Online, Fmlk seemed to revel in her reputation.

“People say I make people commit suicide,” she wrote in a Discord server the following month. “Everything they do is their own choice. I only help them pick a choice.”

In November 2022, she said, police in her country confiscated her electronic devices because authorities had identified child pornography sent from one of her social media accounts. She acknowledged to The Post that she had done so, saying the other user had requested it.

She was surprised, she said, that police did not question her about Hervey’s suicide because the recordings were on a phone that was seized. The police told her parents to get her a psychological evaluation, she said. She was diagnosed with antisocial personality disorder, depression and anxiety and started therapy twice a week, she said.

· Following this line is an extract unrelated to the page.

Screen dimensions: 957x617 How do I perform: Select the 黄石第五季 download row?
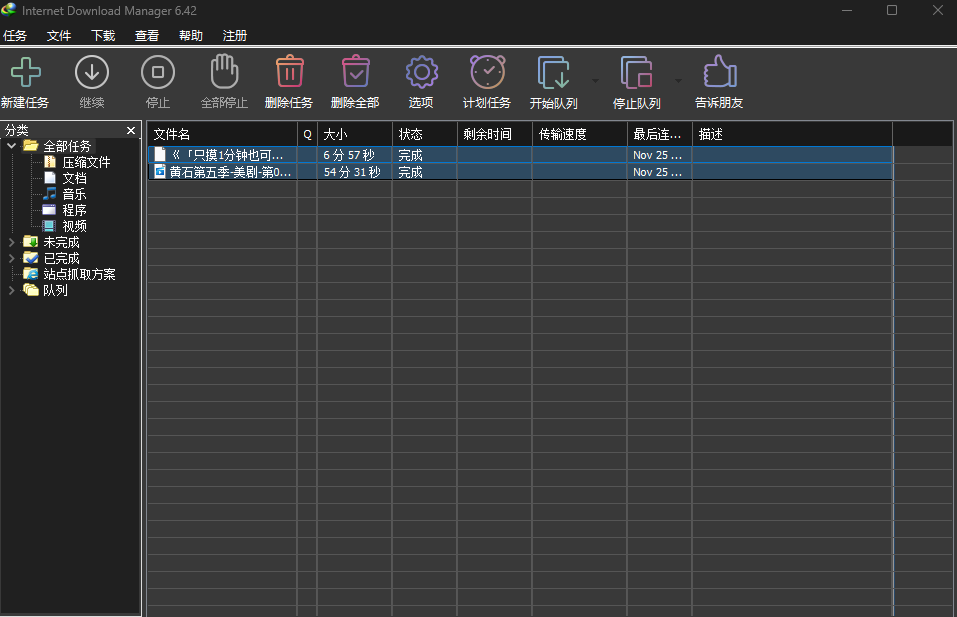230,172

Her parents, who do not speak English, remained unaware she had joined the online group, she said.

But changes in her real life were helping her extricate herself, she said. She had started the 10th grade at a new school that fall. She made new friends, and she came to see the online groups in a different light.

“I realized those people are scum,” she told The Post. “I realized if I keep doing that, my life was not going to be good.”

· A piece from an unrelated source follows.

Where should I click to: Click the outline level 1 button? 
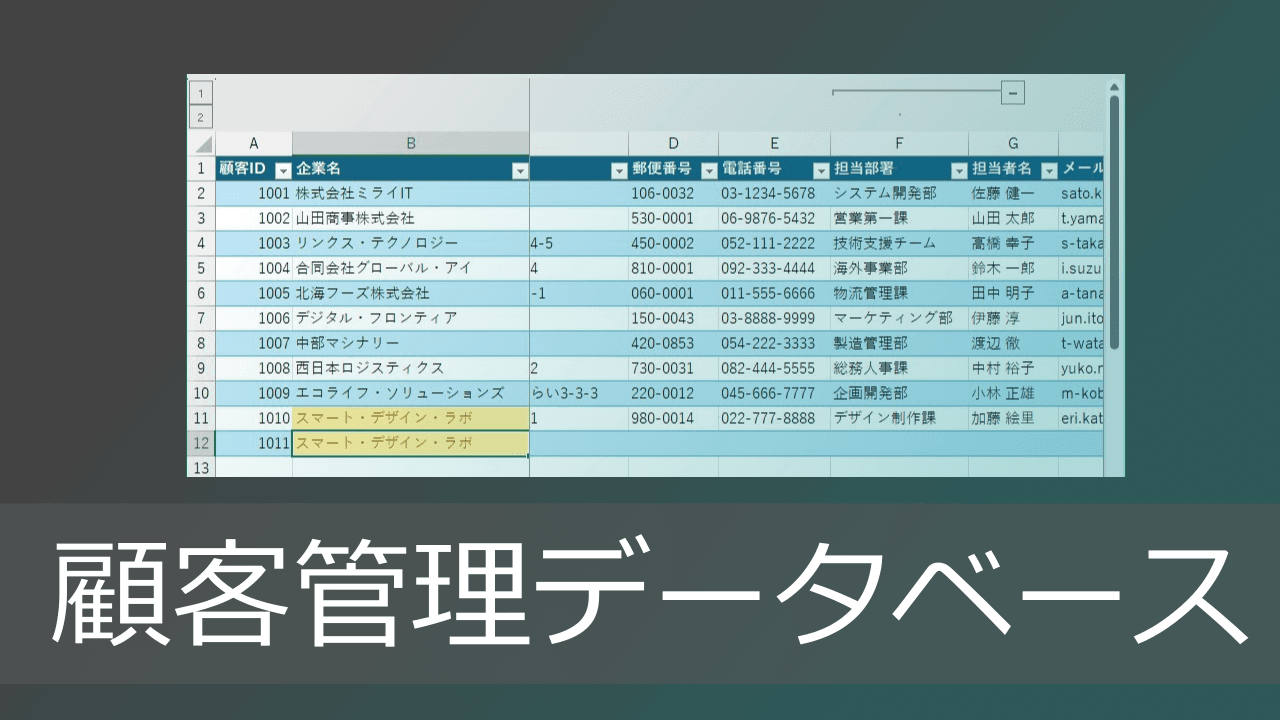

She said she deleted the social media accounts associated with the groups.

In retrospect, she said, she believes she was “groomed” by Kush.

“If I wasn’t, I wouldn’t have done those things,” she said.

The Post contacted Kush through his Telegram account. He denied any involvement in encouraging Hervey’s suicide and later sent messages insulting Fmlk and a Post reporter. He did not respond to detailed questions, including about his real-life identity.

Discord told The Post it banned multiple accounts tied to Kush this year, one of them in April for “targeted extortion.”

Florence Hervey walks through Riverview Cemetery in Littlefork, Minn., to visit the grave of her son, Samuel. (Erica Dischino for The Washington Post)

Florence Hervey said she wishes there had been a more thorough law enforcement investigation into her son’s suicide. But after learning what happened, she said she feels compassion for the teenager in Eastern Europe.

“I feel this person was vulnerable herself in terms of being conditioned to search for belonging by harming someone else,” Hervey said. “And I hope that she’s in a more healthy state of mind right now.”

Two days after The Post sent detailed questions to Discord for this story — and more than three years after Hervey’s suicide — Discord suspended an account the teen had maintained, citing what the company said was “self-harm encouragement,” according to a screenshot she provided.